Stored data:
........

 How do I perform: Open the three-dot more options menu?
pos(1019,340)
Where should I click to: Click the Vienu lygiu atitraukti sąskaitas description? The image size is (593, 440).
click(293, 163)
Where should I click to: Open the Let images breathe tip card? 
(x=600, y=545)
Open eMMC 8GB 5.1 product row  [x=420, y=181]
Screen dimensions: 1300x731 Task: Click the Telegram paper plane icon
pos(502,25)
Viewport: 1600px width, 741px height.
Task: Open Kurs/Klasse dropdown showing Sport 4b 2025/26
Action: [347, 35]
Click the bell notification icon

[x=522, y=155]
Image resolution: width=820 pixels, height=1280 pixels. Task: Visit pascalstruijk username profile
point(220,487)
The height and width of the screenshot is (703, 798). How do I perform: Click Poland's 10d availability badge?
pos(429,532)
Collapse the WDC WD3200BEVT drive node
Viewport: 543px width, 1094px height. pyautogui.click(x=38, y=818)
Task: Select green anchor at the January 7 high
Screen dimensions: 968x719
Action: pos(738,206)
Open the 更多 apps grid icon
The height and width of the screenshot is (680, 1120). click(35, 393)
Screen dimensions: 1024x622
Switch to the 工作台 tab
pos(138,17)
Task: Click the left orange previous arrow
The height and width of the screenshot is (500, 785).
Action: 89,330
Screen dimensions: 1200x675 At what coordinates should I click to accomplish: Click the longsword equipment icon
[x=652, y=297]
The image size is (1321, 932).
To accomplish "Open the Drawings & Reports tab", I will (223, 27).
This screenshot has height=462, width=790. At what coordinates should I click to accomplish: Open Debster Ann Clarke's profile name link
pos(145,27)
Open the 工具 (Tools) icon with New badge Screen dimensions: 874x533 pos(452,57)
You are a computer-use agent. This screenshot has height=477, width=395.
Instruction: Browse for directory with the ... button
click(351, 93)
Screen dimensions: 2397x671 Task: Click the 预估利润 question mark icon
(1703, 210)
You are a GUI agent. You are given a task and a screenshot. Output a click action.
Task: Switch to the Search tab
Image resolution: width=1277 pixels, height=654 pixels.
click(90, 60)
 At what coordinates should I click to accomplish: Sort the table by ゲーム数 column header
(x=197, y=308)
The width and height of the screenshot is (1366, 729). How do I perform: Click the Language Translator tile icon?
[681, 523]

........

TASK REQUIREMENTS:
Begin at the line containing "You are a GUI" and reproduce every line through the last one in the records above, exactly.

RESPONSE TO THE EXERCISE:
You are a GUI agent. You are given a task and a screenshot. Output a click action.
Task: Switch to the Search tab
Image resolution: width=1277 pixels, height=654 pixels.
click(90, 60)
 At what coordinates should I click to accomplish: Sort the table by ゲーム数 column header
(x=197, y=308)
The width and height of the screenshot is (1366, 729). How do I perform: Click the Language Translator tile icon?
[681, 523]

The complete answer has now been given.